Question

Helium gas with a volume of 3.50 l , under a pressure of 0.160 atm and at a temperature of 39.0 ∘c , is warmed until both pressure and volume are doubled. What is the final temperature?

Answer 1

To find the final temperature, we can use the ideal gas law equation PV = nRT. After converting the initial temperature to Kelvin, we can solve for the final temperature using the equation P1V1 / T1 = P2V2 / T2.

Step-by-step explanation:

To solve this problem, we can use the ideal gas law equation, which states that PV = nRT, where P is pressure, V is volume, n is the number of moles, R is the ideal gas constant, and T is the temperature in Kelvin.
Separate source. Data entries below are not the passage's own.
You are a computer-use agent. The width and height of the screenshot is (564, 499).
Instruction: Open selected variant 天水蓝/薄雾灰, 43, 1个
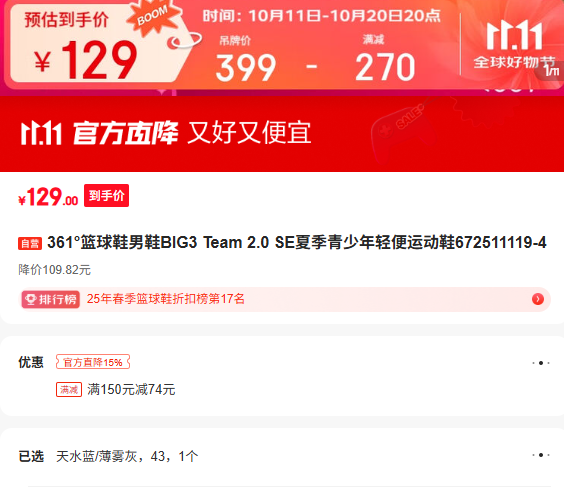[x=127, y=456]
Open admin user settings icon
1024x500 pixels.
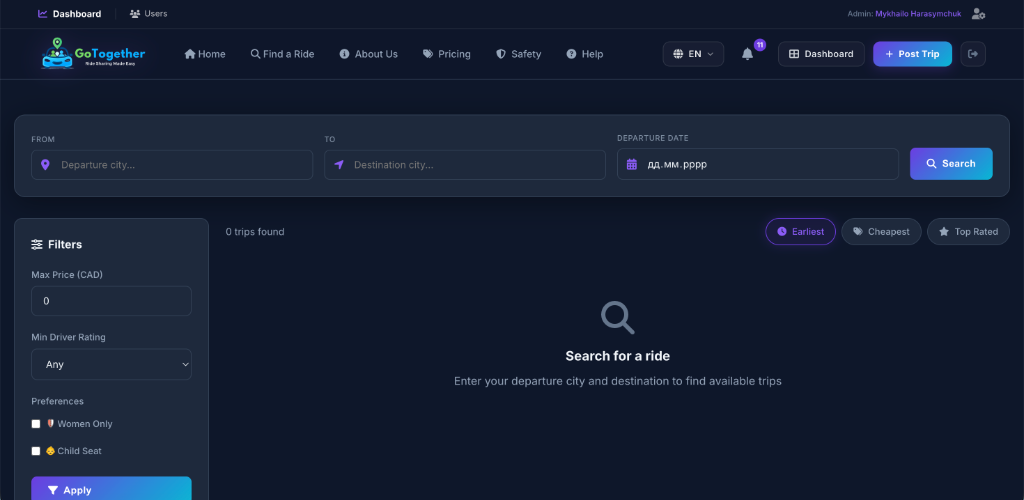point(978,14)
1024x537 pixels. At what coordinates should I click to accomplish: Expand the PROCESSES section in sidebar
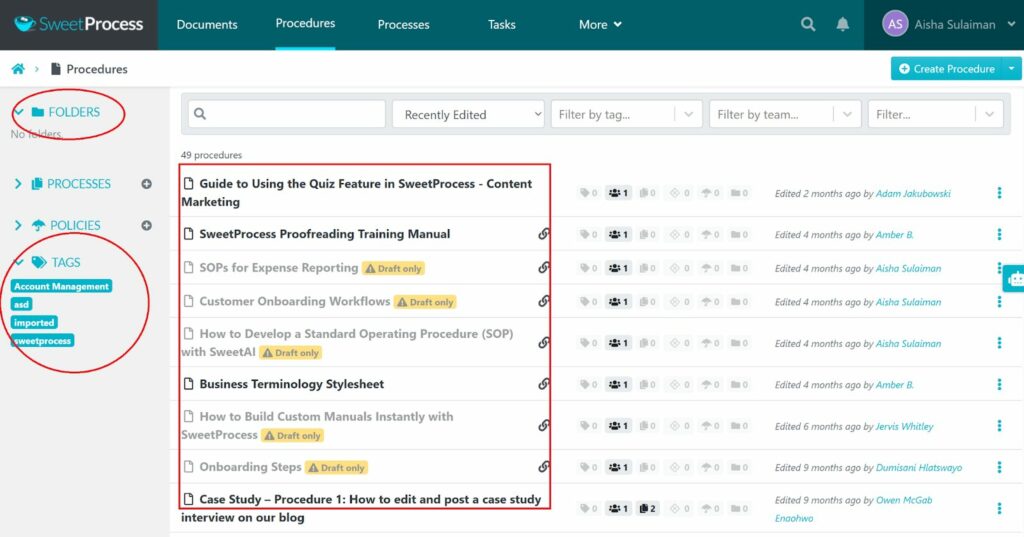tap(18, 184)
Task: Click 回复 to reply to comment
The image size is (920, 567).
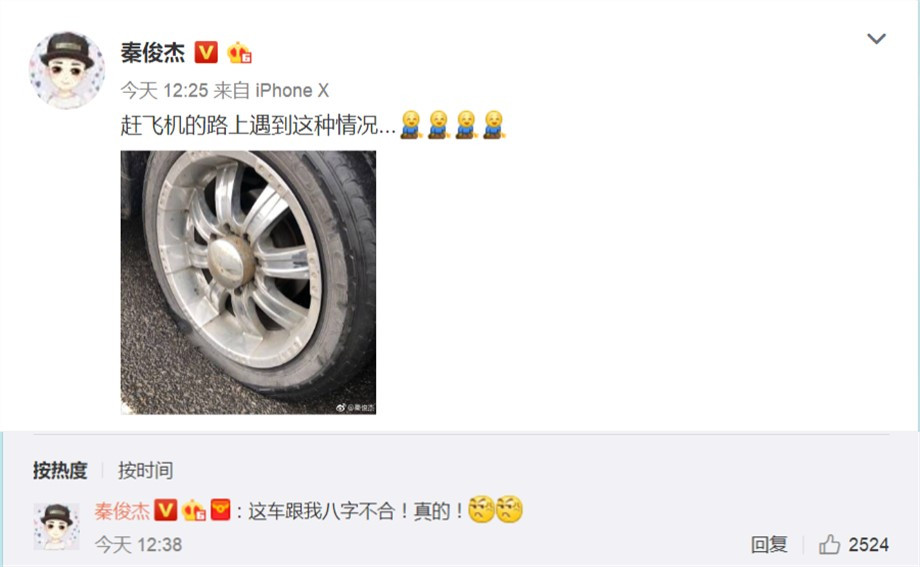Action: click(x=769, y=545)
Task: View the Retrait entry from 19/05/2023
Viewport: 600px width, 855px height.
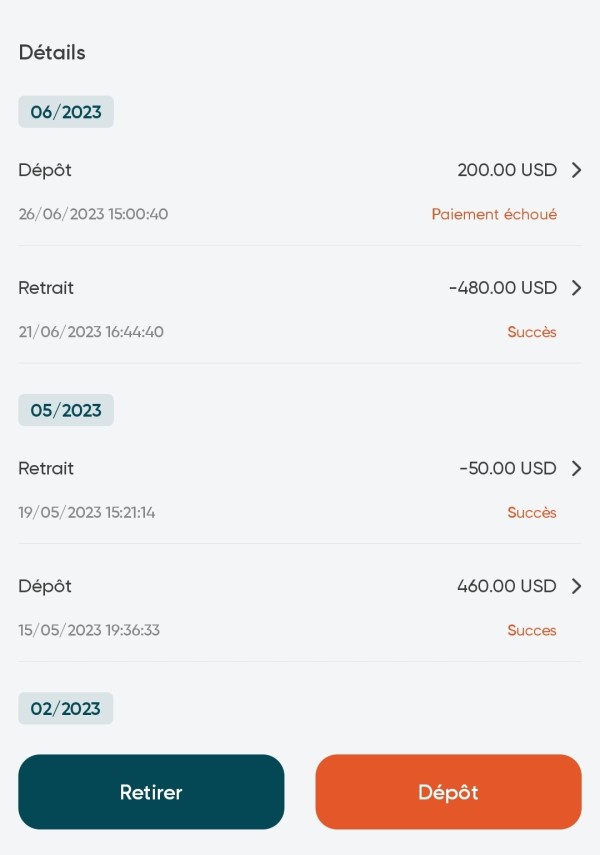Action: (x=46, y=468)
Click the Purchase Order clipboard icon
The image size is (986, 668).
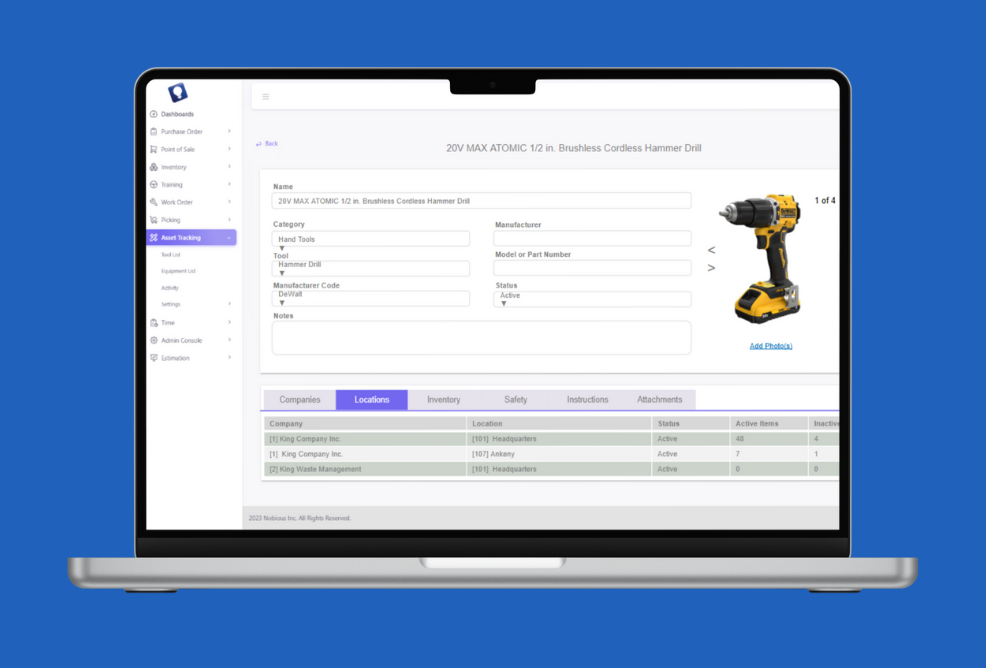pos(153,132)
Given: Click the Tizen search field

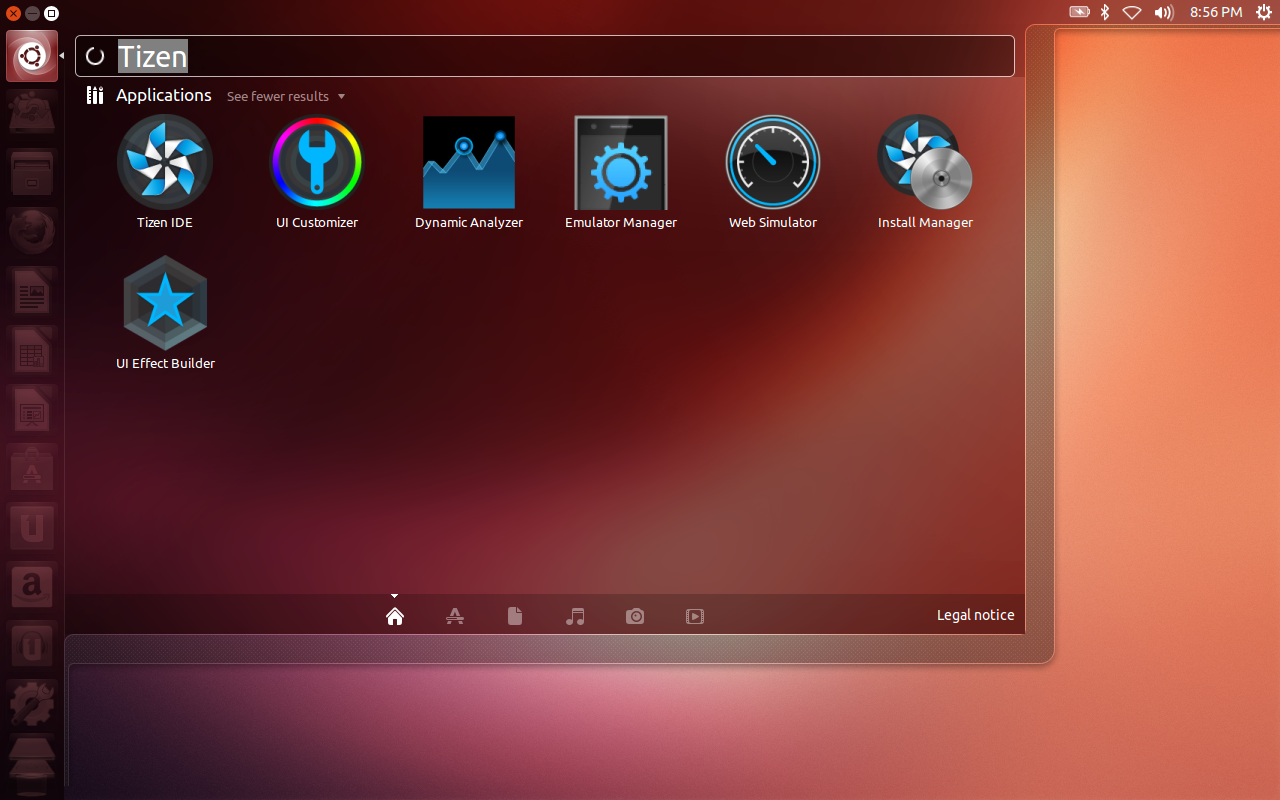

First, we need to convert the initial temperature from Celsius to Kelvin by adding 273.15. So, 39.0 ℃ + 273.15 = 312.15 K.

Next, we can solve for the final temperature, T2, using the equation. For a given amount of gas at constant pressure, we have P1V1 / T1 = P2V2 / T2. Since the pressure and volume are doubled, we can write the equation as (0.160 atm)(3.50 L) / (312.15 K) = (2 * 0.160 atm)(2 * 3.50 L) / T2.

Solving for T2, we get T2 = (0.160 atm)(3.50 L)(312.15 K) / (2 * 0.160 atm)(2 * 3.50 L).